WASHINGTON — Los Angeles Mayor Eric Garcetti said Wednesday that his city’s recent decision to increase the minimum wage to $15 an hour over the next five years will lift 600,000 LA-area earners out of poverty.
“In my city, where one out of four people live in poverty, we have a shot at putting that money back on Main Street,” Garcetti said at news conference at the National Press Club in Washington, DC.
But some economists have found the connection between a higher minimum wage and a lower poverty rate to be lacking.
“It’s misreading a large body of evidence,” said David Neumark, the director for the Center for Economics and Public Policy at the University of California, Irvine, just south of Los Angeles. “It’s actually way more likely that there will be dis-employment effects.”
Neumark says although raising the minimum wage targets those making low wages, the redistribution of wealth doesn’t hit large corporations. Instead, small and midsize businesses, such as family-owned restaurants and hotels, are the ones that get hit.
“It’s a strange redistribution scheme,” Neumark said in a telephone interview. He said higher labor costs inevitably lead to higher prices for consumers.
“When the demand curves slope downward, especially for goods, businesses face a little less demand,” he said.
In California, Los Angeles County surveyed 1,000 businesses that would be affected by the higher minimum wage. The mayor said the survey found that nearly 45 percent expected to be forced to raise prices and to direct staff to take on additional duties.
When these workers see increased pay, the mayor said, many are still not at the point where they can put that money into savings.
“They do other things,” he said. “They’ve been choosing between paying the bill and buying those shoes for their kids for school. You’ll see that money at businesses.”
A coalition of over 130 local Los Angeles restaurant owners formally opposed the change in March. Citing already high labor costs, the group called for carve-outs for small businesses.
“I don’t support that,” Garcetti said, referencing the broader issue of making exceptions. “I think a minimum wage should be a minimum wage. There should be nobody who earns underneath that.”
The mayor did say that what works for Los Angeles — raising the minimum wage to $15 an hour from $9 an hour — isn’t necessarily the right formula for other cities.

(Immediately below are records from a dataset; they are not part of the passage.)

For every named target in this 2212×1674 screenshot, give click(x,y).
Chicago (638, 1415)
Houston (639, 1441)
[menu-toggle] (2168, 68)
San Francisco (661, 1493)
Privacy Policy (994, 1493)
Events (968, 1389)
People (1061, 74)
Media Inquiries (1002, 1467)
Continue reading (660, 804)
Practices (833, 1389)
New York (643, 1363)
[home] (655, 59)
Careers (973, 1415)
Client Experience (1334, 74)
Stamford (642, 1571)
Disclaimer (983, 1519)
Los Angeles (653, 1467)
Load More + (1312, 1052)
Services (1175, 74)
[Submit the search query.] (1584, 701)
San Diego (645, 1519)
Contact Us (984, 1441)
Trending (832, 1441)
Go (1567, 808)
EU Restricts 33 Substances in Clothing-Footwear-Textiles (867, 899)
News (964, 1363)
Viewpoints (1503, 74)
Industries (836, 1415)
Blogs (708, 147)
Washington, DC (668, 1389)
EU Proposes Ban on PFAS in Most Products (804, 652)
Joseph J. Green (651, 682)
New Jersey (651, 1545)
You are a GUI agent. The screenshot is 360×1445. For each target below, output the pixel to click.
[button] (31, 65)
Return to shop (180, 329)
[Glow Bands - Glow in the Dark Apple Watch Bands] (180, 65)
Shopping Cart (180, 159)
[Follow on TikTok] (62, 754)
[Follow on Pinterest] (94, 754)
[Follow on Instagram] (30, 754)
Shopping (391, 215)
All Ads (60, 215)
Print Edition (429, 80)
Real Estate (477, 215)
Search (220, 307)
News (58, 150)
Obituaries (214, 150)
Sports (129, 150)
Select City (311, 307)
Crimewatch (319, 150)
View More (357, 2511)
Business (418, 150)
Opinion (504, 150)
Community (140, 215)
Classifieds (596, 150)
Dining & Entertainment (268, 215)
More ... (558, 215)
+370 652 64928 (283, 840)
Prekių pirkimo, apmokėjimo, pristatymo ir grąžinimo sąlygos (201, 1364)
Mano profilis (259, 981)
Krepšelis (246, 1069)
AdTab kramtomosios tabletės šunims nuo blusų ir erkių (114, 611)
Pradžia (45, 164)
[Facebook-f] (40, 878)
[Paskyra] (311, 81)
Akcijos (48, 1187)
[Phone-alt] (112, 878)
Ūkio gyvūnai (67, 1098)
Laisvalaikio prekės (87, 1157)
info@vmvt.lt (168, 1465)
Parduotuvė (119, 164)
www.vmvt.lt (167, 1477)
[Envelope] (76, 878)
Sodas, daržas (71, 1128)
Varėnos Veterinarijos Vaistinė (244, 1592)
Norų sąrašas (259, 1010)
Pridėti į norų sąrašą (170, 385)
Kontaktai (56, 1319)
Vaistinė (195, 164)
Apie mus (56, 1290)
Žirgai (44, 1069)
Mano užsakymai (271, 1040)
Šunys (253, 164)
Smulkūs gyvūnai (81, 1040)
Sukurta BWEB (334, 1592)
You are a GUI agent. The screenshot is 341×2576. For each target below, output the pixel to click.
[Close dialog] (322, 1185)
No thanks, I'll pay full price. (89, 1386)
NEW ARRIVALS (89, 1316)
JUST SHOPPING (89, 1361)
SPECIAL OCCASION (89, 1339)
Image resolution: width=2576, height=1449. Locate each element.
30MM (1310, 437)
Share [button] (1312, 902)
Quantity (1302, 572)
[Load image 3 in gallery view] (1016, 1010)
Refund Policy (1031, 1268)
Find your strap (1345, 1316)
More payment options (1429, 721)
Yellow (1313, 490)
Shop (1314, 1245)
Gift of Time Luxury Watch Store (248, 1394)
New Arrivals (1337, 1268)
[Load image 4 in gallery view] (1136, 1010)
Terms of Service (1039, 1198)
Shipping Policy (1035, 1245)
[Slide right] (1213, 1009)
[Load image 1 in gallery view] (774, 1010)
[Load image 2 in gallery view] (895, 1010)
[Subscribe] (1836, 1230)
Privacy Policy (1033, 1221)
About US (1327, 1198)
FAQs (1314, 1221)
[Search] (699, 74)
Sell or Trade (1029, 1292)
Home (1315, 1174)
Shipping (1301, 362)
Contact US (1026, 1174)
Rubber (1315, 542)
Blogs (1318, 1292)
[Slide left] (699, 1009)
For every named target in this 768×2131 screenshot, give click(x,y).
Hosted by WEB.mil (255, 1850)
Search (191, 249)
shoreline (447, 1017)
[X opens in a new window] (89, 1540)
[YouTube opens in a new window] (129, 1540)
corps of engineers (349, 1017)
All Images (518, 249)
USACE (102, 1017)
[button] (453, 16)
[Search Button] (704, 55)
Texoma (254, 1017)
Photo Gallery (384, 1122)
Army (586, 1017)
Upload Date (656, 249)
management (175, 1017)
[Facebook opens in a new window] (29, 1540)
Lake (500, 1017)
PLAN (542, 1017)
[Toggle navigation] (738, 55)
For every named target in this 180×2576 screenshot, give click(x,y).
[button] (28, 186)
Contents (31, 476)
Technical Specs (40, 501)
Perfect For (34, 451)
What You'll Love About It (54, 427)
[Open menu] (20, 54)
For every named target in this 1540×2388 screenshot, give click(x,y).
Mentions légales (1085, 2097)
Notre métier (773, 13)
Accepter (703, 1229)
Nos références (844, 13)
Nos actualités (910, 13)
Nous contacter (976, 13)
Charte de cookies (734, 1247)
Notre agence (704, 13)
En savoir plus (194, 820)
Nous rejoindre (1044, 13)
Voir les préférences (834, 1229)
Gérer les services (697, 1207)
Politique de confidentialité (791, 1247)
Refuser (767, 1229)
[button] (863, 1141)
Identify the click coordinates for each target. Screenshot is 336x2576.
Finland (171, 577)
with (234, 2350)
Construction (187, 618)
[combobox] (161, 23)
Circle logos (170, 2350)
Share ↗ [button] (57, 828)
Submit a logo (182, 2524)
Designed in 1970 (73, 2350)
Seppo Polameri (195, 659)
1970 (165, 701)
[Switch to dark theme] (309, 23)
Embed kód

With differing costs of living and varying economies, each city needs to find its own threshold.
“I do think it would be great to raise the basement nationally, but we’re not seeing that happen any time soon,” Garcetti said.
Democrats in Congress have pushed to raise the national $7.25 minimum wage for several years, but Republican majorities in the House and Senate have not budged.
Los Angeles is just the latest of a number of U.S. cities to increase the minimum wage, following Seattle, San Francisco and Chicago. California is set to increase its statewide minimum wage to $10 an hour by 2016.